GPUs that are built into larger devices process data locally – at single locations – called “the edge.” This approach saves power, speeds results, and keeps information more private because it doesn’t have to be sent to the cloud, said Roger Shen, assistant professor of electrical engineering.
Edge computing can handle small, local AI models that later can contribute to larger shared models through a process called “federated learning,” while preserving data security.

Another key to energy savings is through better-tailored algorithms, Shen said.
A tradeoff
Efficient algorithms can reduce the number of calculations needed and handle larger data sets without overwhelming servers.
“My focus is on the algorithm side,” Shen said. “This provides a promising solution to the energy consumption issue because an embedded system is simpler – it’s just focused on a specific task.”
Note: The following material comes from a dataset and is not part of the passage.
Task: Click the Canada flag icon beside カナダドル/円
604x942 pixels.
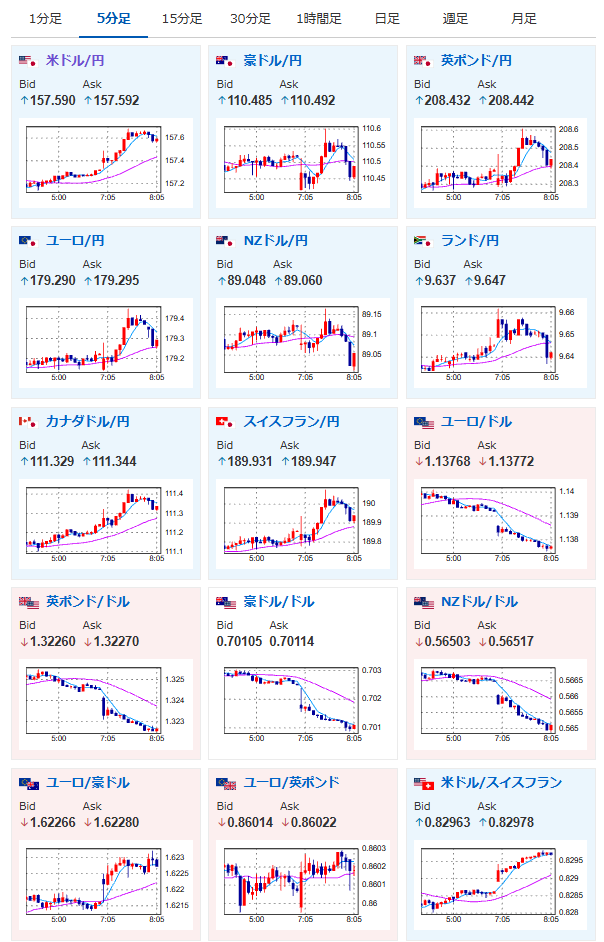Action: click(28, 422)
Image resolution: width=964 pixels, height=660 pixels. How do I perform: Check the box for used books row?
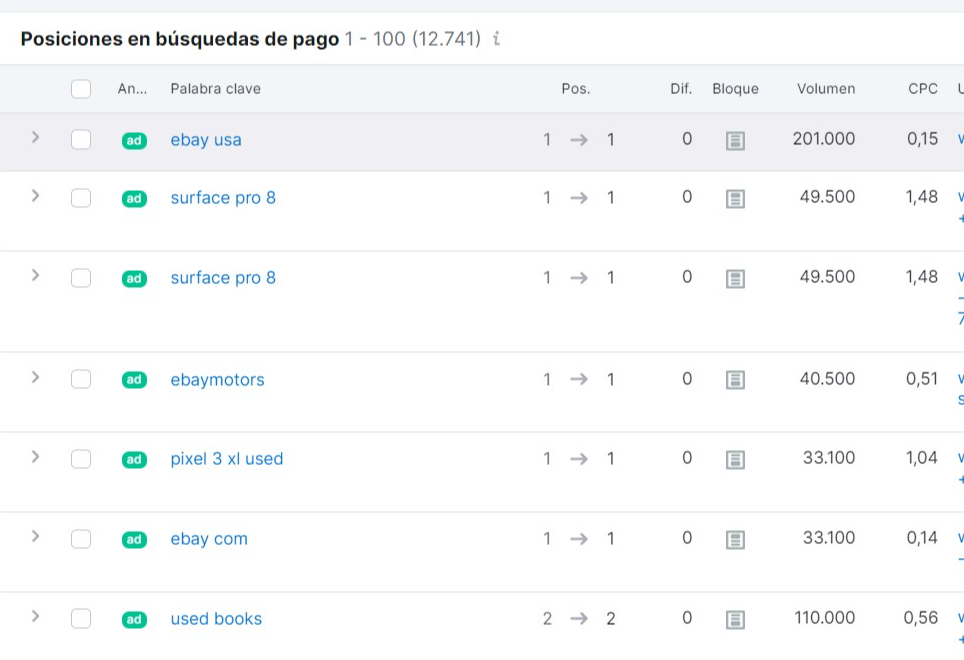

There’s always a tradeoff, Shen noted. Using less power often means a model is less precise. But not every task requires perfection. In manufacturing, for example, AI may only need to decide a yes-or-no question: “Is this part defective or not?”
In such a case, a small loss in accuracy is inconsequential and worth the savings in speed and energy.
Embedded AI processing can flag defects in real time and prevent breakdowns before they happen, shaping the next wave of smart manufacturing.
Shen has seen the payoff firsthand while working with a local company.
“Our job was to dig into their production data to see if there was some circumstance that explained their problem,” he said.